- **TO BE DONE**:
Copy the rows below, beginning at the line that contains "You are a computer-use" and stopping after the line that contains "[1103, 431]". Keep every line's wording, but multiply each coordinate in the answers by 1.3 and round it to a whole number, with halves rounded up, and omit the pictures.

** Start TASK INPUTS **

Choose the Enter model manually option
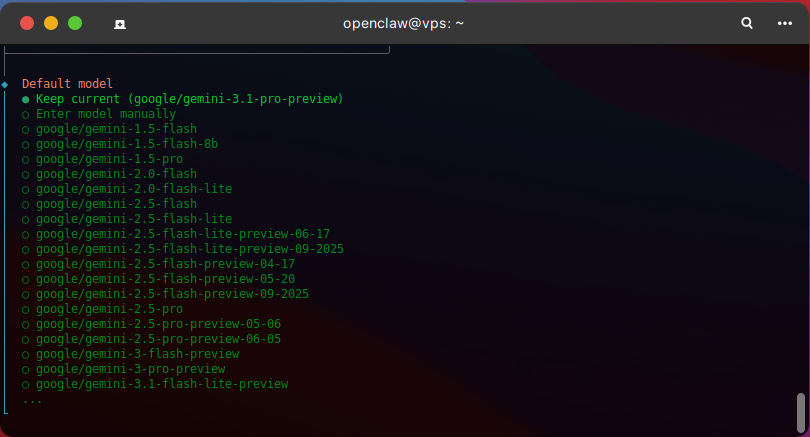 (x=105, y=114)
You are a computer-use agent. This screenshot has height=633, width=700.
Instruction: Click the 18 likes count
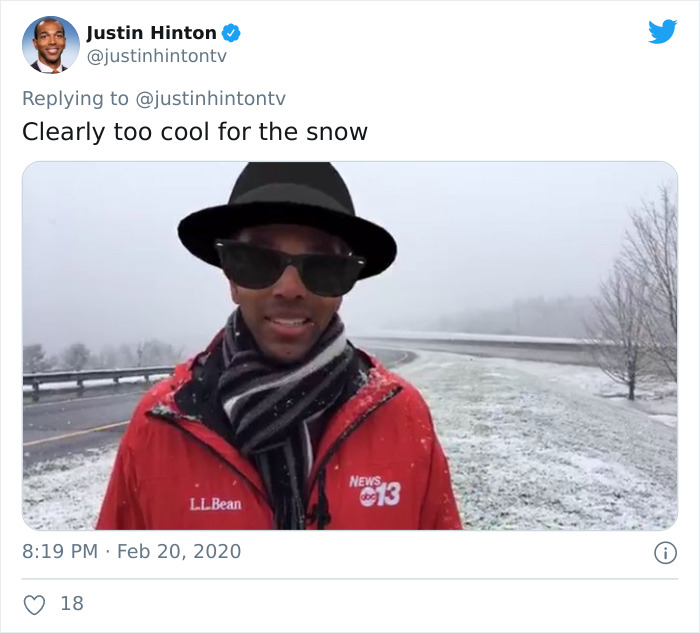[72, 604]
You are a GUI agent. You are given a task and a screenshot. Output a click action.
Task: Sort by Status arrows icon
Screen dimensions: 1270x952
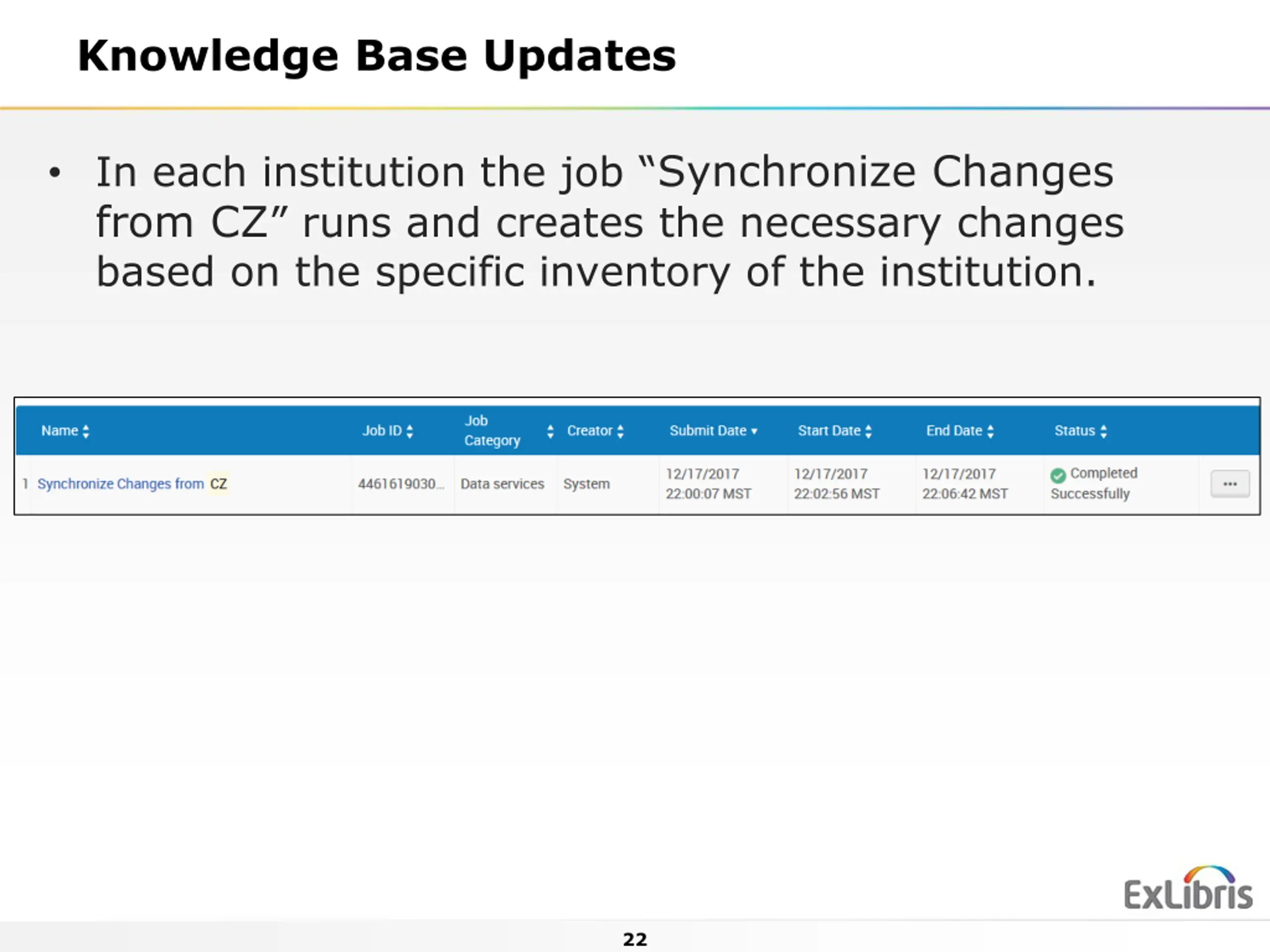[1103, 431]
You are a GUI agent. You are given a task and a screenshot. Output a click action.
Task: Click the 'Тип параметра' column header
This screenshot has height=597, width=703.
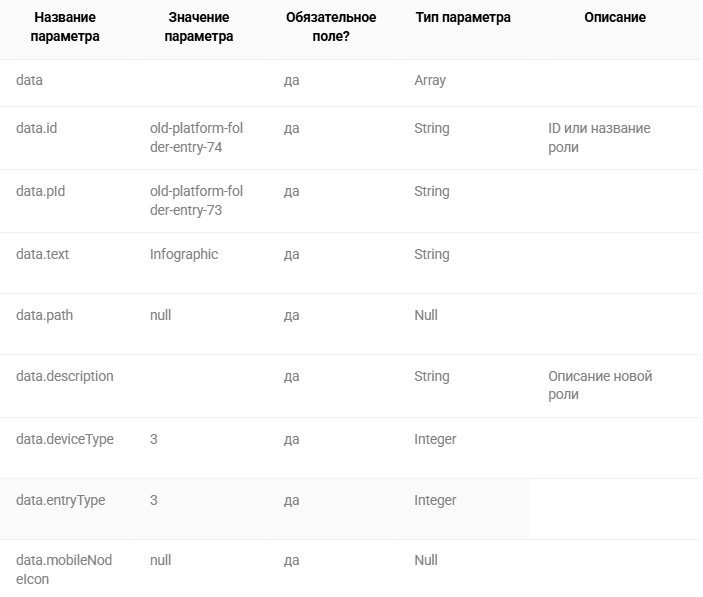(x=463, y=17)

** End TASK INPUTS **

- **EXERCISE RESPONSE**:
You are a computer-use agent. This screenshot has height=633, width=700.
Instruction: Click the 18 likes count
[94, 785]
You are a GUI agent. You are given a task and a screenshot. Output a click action.
Task: Sort by Status arrows icon
Screen dimensions: 1270x952
[1434, 560]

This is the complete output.